O pedido foi feito pela Associação dos Hotéis e Empreendimentos Turísticos do Algarve (AHETA) numa carta dirigida ao primeiro-ministro e aos ministros da Economia e do Turismo, anunciou hoje a maior associação hoteleira algarvia.

Na carta, a AHETA manifesta "profunda preocupação relativamente à implementação do 'Entry/Exit System' (EES), o novo sistema europeu de controlo de fronteiras para registo biométrico dos passageiros que chegam de fora do espaço Schengen".

Na sequência de uma recente reunião com a direção do Aeroporto Gago Coutinho, a associação admite que as perspectivas para o verão de 2026 "são assustadoras", antecipando um cenário de congestionamento "que poderá ultrapassar o caos vivido em anos anteriores e causar danos irreparáveis" à reputação do Algarve como destino turístico.

O EES, que resulta de um acordo entre 29 países do espaço Schengen, começou a ser testado em outubro de 2025 e deverá estar em pleno funcionamento em abril de 2026, coincidindo com o início da época alta no Algarve.

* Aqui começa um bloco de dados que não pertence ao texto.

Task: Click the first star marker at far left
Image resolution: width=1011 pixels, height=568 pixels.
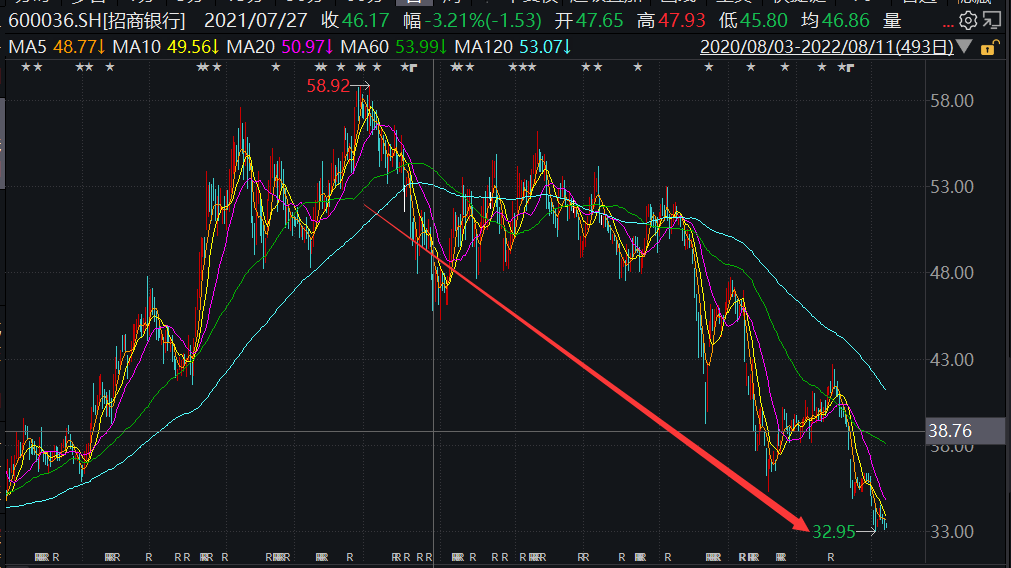Action: click(x=25, y=67)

A AHETA argumenta que "as ineficiências já demonstradas" pelo sistema têm provocado filas monumentais nos aeroportos europeus, destacando o Aeroporto de Lisboa, onde o Governo suspendeu a sua utilização no final de 2025 e, durante três meses, estará em vigor a aplicação do EES (Sistema Eletrónico de Segurança e Saúde) "para evitar o colapso das operações e normalizar o fluxo de passageiros".

A associação refere que o mercado britânico representa mais de 50% do tráfego no Aeroporto Gago Coutinho, em Faro, entre abril e outubro e, sendo um país fora do Espaço Schengen, estará totalmente sujeito aos novos controlos biométricos e de registo.

"O esforço de diversificação de mercados, que tem permitido aumentar a atração de turistas dos Estados Unidos e do Canadá, poderá também ficar comprometido, uma vez que estes passageiros de longo curso terão de enfrentar os mesmos procedimentos à chegada", lê-se no comunicado.

Para evitar filas e longas esperas no Aeroporto de Faro, a AHETA insta o Governo a seguir as recomendações da Associação Britânica de Agentes de Viagens e a aplicar, em toda a sua extensão, as medidas de contingência previstas pela União Europeia.

O principal pedido é a suspensão temporária do novo sistema de controlo de passageiros entre 1 de junho e 30 de setembro, para evitar que o pico da procura turística seja marcado por horas de espera e "protestos massivos" de passageiros e operadores.

A AHETA pede ainda "um reforço urgente" dos meios humanos e dos pontos de controlo eletrónico, considerando imperativo fazer tudo o que estiver ao alcance do Estado e das instituições para "minimizar as dificuldades" de quem visita o país.